= Faith and Order Commission (Church of England) =

In 2010, the Faith and Order Commission of the General Synod of the Church of England was created out of the Faith and Order Advisory Group, which had been in existence since at least 1985. In the process of transformation from an 'Advisory Group' to a 'Commission of the General Synod' the organisation took over responsibility for investigating questions regarding the doctrine of the Church of England previously discharged on an occasional basis by a Doctrine Commission of the General Synod. The new commission also absorbed the House of Bishops Theological Group. As the successor to the Faith and Order Advisory Group the Commission maintains close links with the Council for Christian Unity.

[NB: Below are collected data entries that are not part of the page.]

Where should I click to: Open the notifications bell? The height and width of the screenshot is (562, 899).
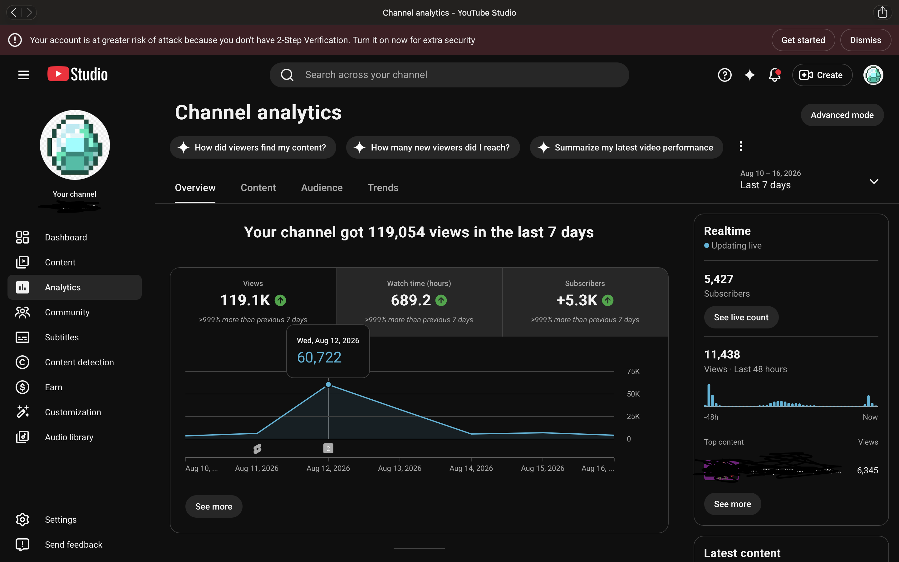(x=775, y=75)
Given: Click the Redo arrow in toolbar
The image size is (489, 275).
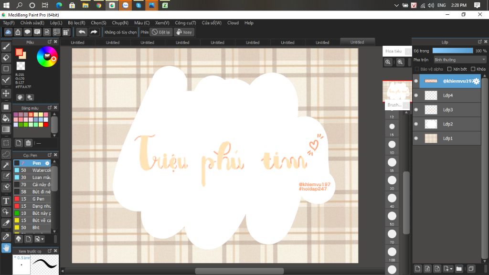Looking at the screenshot, I should 94,32.
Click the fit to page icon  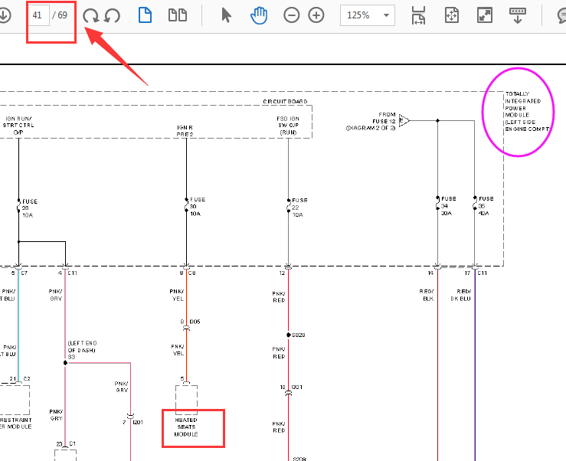452,15
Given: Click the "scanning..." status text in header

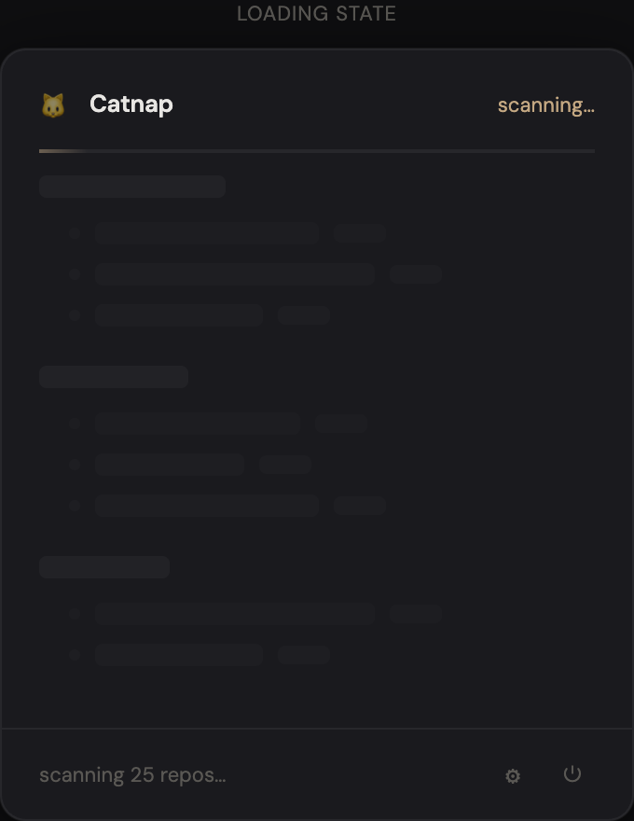Looking at the screenshot, I should tap(545, 105).
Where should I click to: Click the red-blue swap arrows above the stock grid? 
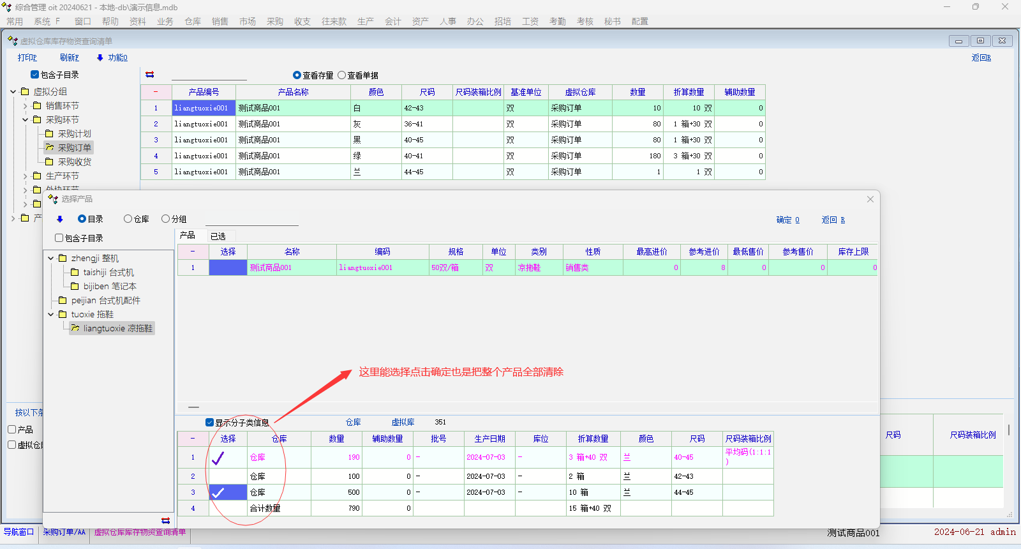[x=150, y=75]
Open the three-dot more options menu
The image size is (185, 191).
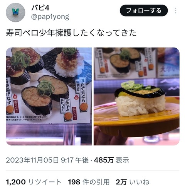tap(175, 10)
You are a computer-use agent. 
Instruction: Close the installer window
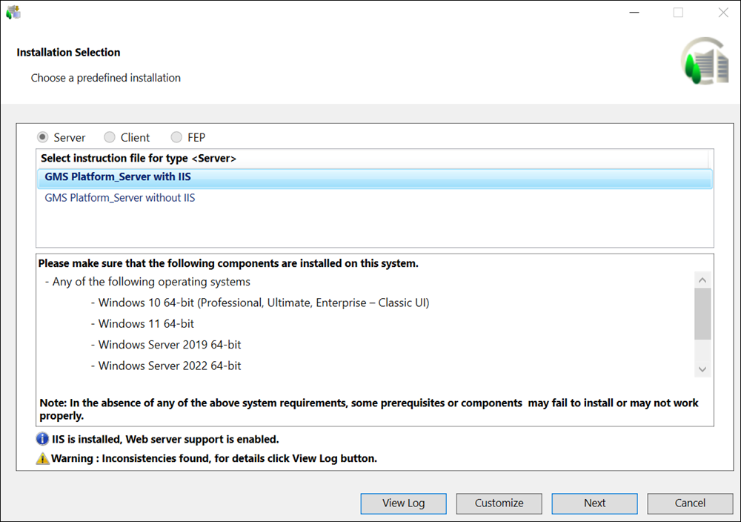[x=722, y=13]
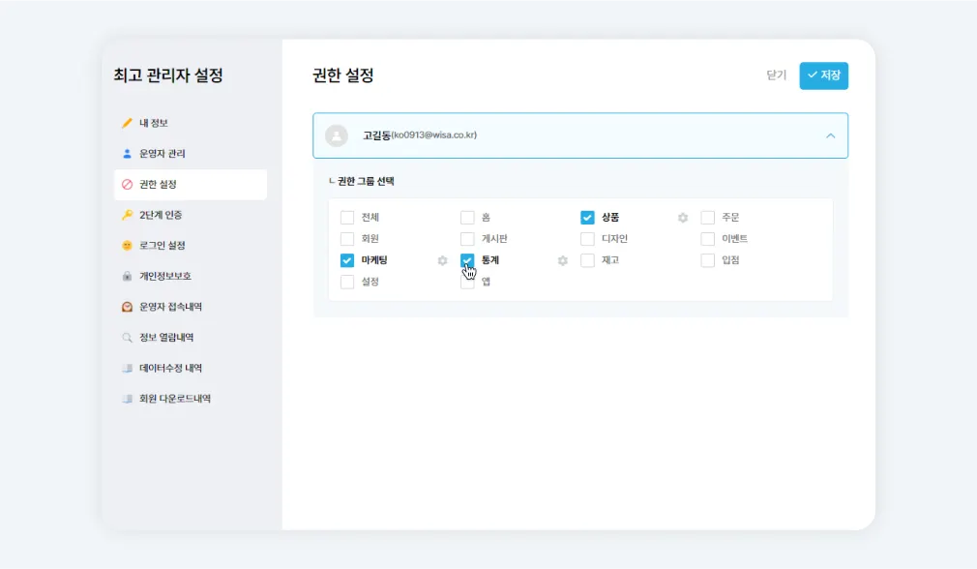Click the person icon for 운영자 관리
The width and height of the screenshot is (977, 569).
pos(127,154)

The Faith and Order Commission comprises sixteen members (six bishops, one of whom is the Chair, and ten lay or ordained persons). The six bishops together comprise the House of Bishops Theological Group and are able to meet separately as required. The Commission meets four times per year.
==Members==
===Episcopal===
- Christopher Cocksworth, Anglican Bishop of Coventry (Chair)
- Jonathan Baker, Anglican Bishop of Fulham
- Anne Hollinghurst, Anglican Bishop of Aston
- Michael Ipgrave, Anglican Bishop of Lichfield
- Martin Warner, Anglican Bishop of Chichester

===Non-episcopal===
- Nicholas Adams
- Loveday Alexander
- Andrew Atherstone
- Mike Higton
- Joshua Hordern
- Rachel Mann
- Sharon Prentis
- Sarah Schofield
- Thomas Seville
- Jenn Strawbridge
- Jeremy Worthen
==Publications==
=== Faith and Order Advisory Group (1985-2010) ===
- Women in the Episcopate? An Anglican - Roman Catholic Dialogue Church House Publishing, 2008. [With the House of Bishops Advisory Group]
- The Mission and Ministry of the Whole Church Church House Publishing, 2007.
- Paths to Unity: explorations in ecumenical method Church House Publishing, 2004.
- Unpacking the Gift: Anglican Resources for theological reflection on The Gift of Authority (2001). [Essay collection]
- For Such a Time as This: A Renewed Diaconate in the Church of England Church House Publishing, 2001.
- The Eucharist: Sacrament of Unity (2001). [With the House of Bishops Advisory Group]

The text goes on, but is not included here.